WORK REQUEST:
Please keep to the lines below from the one with "Open the image search panel in right sidebar" through the one with "Given: Enable the Sticky checkbox", and restate them word for word, ends included.

***** INFORMATION PROVIDED

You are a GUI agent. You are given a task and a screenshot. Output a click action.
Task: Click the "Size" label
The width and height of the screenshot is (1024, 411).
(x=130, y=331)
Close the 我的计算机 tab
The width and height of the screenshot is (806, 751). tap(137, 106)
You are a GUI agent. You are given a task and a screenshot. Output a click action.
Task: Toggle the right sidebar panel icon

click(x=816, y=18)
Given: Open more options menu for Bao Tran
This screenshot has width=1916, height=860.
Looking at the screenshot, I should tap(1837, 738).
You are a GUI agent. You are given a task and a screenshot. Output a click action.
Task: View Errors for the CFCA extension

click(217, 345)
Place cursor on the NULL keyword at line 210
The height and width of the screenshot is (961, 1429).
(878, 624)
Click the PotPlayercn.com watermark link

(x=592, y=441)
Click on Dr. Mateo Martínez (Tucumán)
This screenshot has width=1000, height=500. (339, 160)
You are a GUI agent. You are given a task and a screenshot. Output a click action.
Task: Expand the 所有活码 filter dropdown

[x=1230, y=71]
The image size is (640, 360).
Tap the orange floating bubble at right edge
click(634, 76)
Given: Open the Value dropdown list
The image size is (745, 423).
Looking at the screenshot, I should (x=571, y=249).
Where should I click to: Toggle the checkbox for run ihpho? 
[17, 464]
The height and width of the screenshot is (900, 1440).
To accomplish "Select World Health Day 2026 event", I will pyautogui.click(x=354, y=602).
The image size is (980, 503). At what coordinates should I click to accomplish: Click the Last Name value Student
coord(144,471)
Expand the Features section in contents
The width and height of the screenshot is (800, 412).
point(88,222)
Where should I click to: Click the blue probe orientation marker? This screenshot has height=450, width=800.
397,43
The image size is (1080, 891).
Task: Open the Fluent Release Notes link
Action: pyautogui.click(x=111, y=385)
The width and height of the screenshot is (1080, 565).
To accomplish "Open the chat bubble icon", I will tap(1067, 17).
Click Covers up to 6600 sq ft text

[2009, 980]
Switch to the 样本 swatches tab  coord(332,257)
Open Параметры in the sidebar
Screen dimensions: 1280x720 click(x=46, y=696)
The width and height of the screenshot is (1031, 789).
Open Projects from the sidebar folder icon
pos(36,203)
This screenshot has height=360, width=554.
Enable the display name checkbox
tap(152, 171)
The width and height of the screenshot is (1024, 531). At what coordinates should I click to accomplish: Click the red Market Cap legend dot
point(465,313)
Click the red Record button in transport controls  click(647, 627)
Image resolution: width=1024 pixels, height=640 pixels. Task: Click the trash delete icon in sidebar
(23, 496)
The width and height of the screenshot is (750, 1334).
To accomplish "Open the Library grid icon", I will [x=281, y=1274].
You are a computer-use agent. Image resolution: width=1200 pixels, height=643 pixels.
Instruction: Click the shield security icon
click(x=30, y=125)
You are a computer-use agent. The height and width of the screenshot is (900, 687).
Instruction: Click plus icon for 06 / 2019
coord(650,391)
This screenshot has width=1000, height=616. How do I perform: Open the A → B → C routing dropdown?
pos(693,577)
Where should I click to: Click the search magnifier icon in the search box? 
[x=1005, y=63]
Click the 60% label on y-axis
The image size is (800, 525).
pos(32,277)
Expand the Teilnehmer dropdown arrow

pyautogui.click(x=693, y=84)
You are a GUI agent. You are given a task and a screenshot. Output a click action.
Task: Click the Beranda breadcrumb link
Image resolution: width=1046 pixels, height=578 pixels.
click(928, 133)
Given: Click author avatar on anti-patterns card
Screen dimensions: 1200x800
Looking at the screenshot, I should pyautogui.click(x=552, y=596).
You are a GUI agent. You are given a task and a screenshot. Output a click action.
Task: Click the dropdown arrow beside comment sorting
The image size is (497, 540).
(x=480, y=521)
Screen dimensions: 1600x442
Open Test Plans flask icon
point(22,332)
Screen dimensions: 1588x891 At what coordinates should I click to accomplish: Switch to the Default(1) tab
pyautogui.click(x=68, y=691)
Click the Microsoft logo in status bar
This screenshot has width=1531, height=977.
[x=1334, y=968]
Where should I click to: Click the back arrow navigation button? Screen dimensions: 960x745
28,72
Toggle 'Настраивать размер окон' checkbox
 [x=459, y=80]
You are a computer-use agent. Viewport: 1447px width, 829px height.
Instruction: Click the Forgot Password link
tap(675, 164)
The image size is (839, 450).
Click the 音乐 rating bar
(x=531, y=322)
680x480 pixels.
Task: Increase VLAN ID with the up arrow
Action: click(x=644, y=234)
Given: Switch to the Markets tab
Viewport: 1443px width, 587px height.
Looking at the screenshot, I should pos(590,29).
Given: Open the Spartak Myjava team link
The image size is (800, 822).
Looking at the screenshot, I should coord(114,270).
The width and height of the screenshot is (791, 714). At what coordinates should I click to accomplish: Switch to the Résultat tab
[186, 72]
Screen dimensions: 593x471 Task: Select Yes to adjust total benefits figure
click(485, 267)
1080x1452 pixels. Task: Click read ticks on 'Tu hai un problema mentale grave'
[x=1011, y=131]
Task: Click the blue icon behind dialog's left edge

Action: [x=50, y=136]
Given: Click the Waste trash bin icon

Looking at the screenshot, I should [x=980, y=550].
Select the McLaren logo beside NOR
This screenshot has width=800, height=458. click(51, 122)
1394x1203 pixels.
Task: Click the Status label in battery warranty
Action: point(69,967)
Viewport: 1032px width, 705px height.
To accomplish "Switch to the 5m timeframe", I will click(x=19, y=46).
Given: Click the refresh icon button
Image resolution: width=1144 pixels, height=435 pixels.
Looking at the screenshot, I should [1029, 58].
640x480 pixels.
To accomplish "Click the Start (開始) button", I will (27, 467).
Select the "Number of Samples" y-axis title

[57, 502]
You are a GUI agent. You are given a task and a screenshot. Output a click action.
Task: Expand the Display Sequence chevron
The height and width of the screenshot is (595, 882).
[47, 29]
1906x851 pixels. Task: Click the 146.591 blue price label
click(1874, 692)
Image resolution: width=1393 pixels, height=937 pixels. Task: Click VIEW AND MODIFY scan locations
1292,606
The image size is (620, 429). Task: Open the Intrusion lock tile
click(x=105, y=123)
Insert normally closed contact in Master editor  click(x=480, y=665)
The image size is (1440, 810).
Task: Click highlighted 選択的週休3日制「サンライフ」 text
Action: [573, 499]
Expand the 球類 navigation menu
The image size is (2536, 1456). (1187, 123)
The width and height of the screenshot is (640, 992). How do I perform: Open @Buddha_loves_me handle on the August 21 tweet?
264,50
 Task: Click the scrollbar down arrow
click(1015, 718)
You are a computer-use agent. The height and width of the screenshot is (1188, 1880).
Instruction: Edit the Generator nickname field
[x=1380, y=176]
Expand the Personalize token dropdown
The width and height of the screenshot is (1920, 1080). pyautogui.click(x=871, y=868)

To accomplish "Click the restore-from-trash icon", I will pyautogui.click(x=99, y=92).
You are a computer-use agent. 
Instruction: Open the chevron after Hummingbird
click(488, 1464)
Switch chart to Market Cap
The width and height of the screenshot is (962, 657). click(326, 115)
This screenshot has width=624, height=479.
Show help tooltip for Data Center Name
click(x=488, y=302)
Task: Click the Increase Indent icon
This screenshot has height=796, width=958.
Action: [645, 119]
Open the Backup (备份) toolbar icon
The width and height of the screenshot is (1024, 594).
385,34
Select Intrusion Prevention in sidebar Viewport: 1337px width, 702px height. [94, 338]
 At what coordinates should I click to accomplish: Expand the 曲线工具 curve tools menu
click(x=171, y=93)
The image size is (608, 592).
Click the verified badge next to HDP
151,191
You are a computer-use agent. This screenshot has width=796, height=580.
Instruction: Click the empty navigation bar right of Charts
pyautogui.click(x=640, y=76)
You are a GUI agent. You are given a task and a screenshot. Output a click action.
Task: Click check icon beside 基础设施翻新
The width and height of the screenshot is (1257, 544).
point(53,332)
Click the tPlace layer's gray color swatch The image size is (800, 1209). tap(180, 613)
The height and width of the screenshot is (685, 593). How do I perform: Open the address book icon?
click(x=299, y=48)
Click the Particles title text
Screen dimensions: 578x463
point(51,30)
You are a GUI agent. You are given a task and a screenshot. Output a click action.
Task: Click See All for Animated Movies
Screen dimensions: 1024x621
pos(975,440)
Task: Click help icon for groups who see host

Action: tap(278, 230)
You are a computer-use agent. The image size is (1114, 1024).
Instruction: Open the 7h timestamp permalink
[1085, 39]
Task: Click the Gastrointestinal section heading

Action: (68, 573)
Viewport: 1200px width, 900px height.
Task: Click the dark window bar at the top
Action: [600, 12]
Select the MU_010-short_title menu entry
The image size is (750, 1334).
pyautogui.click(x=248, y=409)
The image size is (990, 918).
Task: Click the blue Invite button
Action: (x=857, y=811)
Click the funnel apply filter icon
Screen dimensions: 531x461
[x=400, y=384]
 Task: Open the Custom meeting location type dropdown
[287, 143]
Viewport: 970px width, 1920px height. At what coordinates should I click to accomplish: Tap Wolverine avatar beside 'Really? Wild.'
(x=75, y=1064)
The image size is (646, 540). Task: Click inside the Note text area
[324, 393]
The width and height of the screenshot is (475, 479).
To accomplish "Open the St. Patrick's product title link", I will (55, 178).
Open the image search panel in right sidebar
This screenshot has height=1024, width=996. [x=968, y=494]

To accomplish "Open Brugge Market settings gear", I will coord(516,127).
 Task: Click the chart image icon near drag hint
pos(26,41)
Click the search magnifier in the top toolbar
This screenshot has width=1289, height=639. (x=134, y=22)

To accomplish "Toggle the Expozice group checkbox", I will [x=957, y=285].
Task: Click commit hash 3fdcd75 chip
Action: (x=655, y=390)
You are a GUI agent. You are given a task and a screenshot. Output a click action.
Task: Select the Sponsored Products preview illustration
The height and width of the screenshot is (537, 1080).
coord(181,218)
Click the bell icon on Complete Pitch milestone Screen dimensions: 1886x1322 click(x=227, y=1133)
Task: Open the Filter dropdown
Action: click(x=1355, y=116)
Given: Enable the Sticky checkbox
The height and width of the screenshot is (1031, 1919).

**********

YOUR SOLUTION:
Open the image search panel in right sidebar
This screenshot has height=1024, width=996. [x=968, y=494]

To accomplish "Open Brugge Market settings gear", I will coord(516,127).
 Task: Click the chart image icon near drag hint
pos(26,41)
Click the search magnifier in the top toolbar
This screenshot has width=1289, height=639. (x=134, y=22)

To accomplish "Toggle the Expozice group checkbox", I will [x=957, y=285].
Task: Click commit hash 3fdcd75 chip
Action: (x=655, y=390)
You are a GUI agent. You are given a task and a screenshot. Output a click action.
Task: Select the Sponsored Products preview illustration
The height and width of the screenshot is (537, 1080).
coord(181,218)
Click the bell icon on Complete Pitch milestone Screen dimensions: 1886x1322 click(x=227, y=1133)
Task: Open the Filter dropdown
Action: click(x=1355, y=116)
Given: Enable the Sticky checkbox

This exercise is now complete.